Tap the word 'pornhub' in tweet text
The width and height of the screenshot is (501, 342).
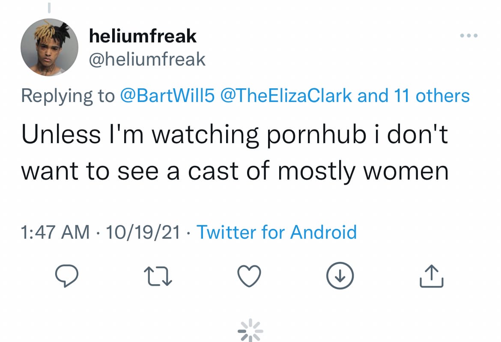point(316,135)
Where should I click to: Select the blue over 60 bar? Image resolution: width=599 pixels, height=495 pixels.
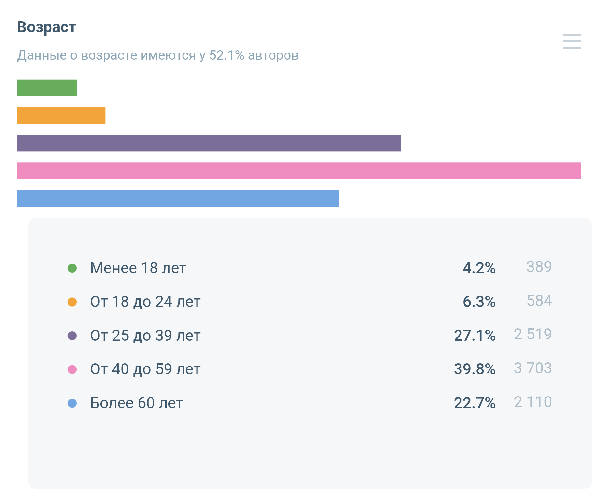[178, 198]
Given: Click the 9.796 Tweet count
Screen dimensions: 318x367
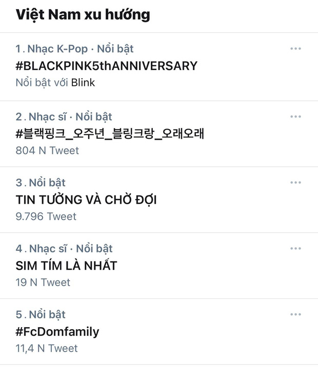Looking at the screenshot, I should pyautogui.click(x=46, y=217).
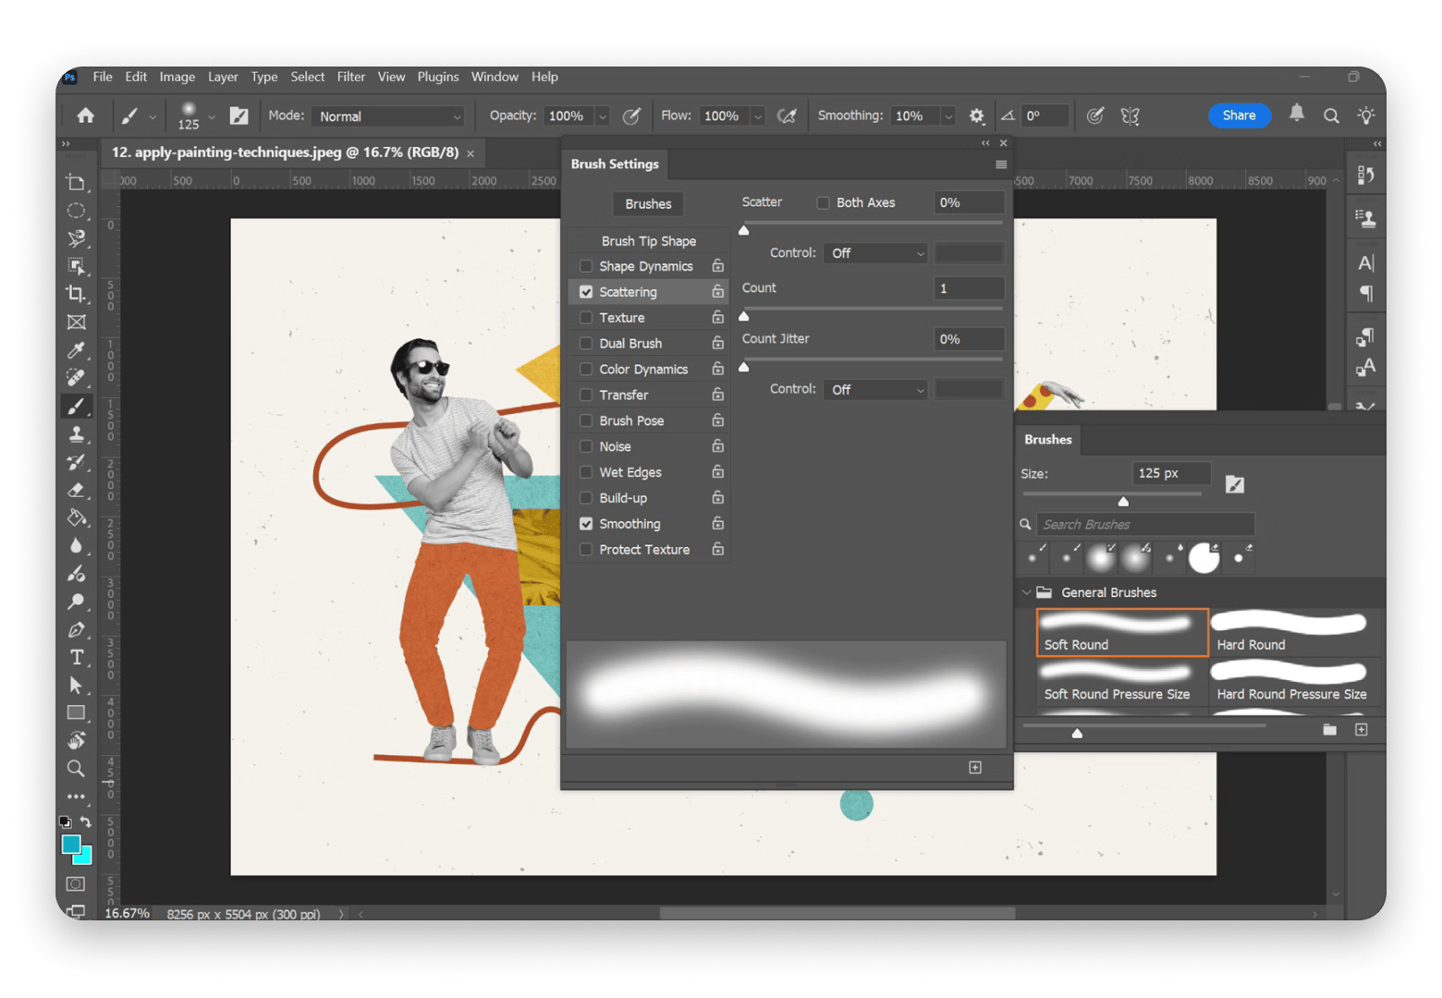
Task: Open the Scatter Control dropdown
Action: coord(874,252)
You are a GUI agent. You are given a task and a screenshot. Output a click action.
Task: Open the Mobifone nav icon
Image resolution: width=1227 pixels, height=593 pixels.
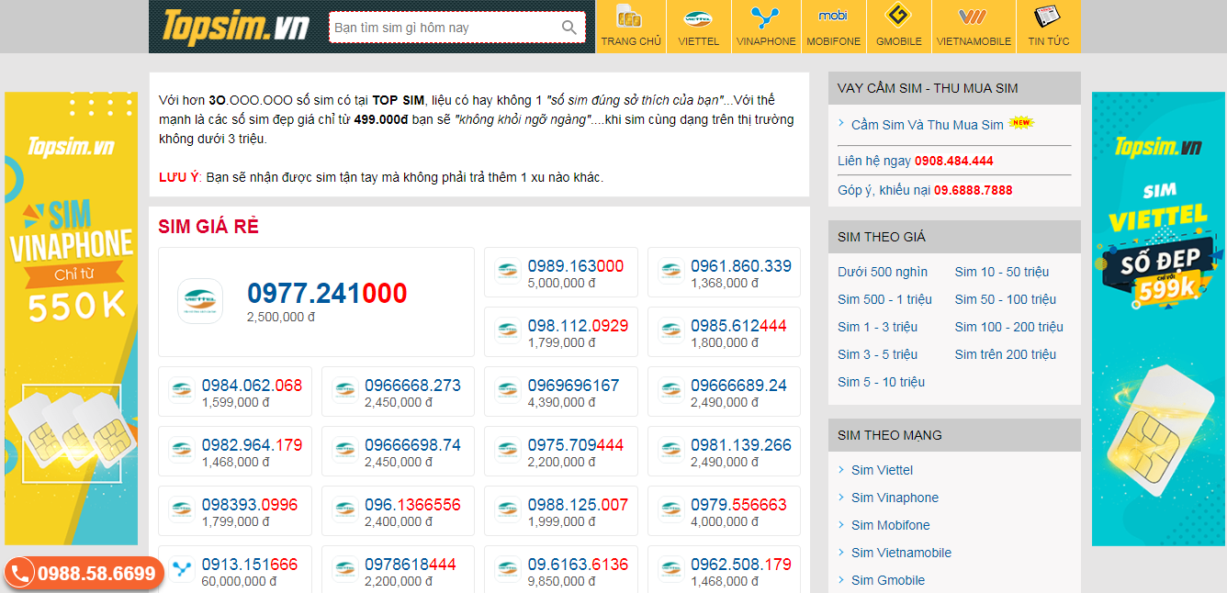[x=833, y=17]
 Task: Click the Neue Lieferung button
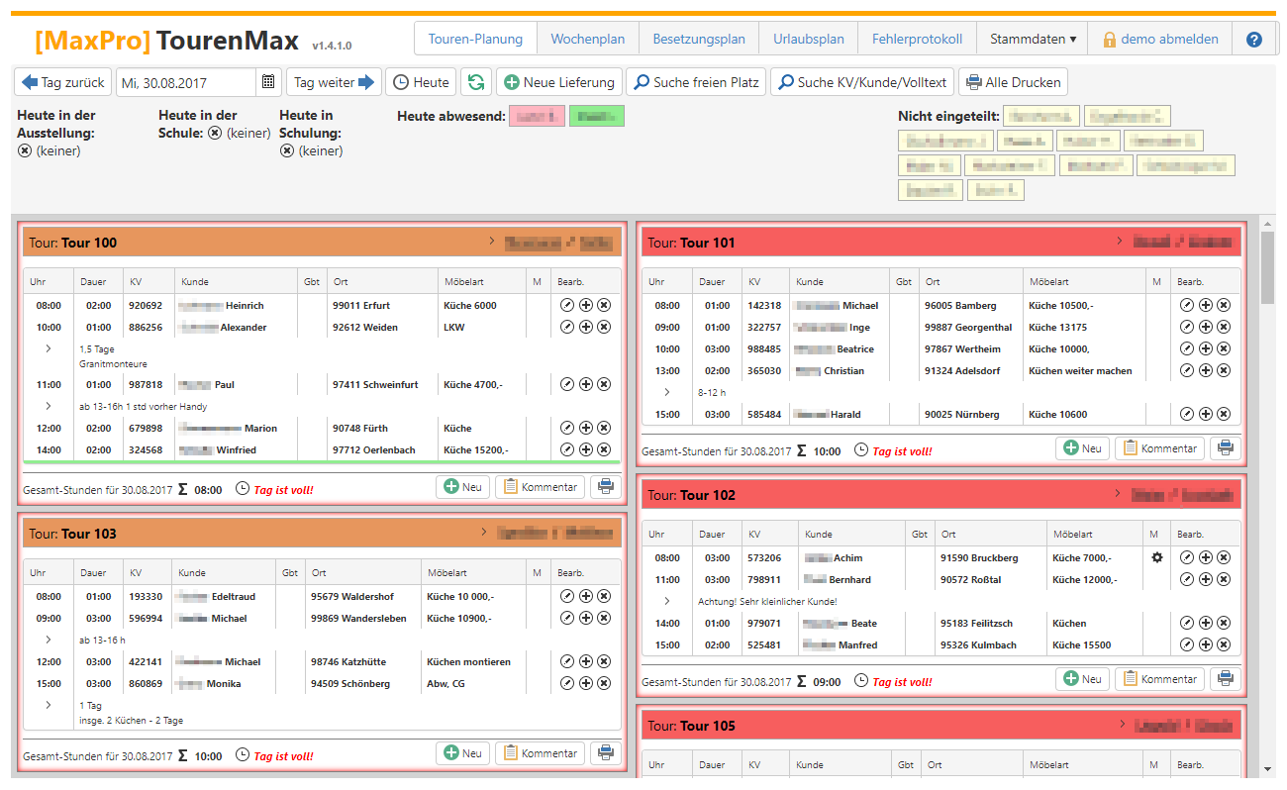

+--

Task prompt
Starting with the line that has "Image resolution: width=1227" and ending with the last line of the records, retype every line exactly and only those lines. Do not include the pictures.

Response box
Image resolution: width=1227 pixels, height=593 pixels.
[x=833, y=17]
 Task: Click the Neue Lieferung button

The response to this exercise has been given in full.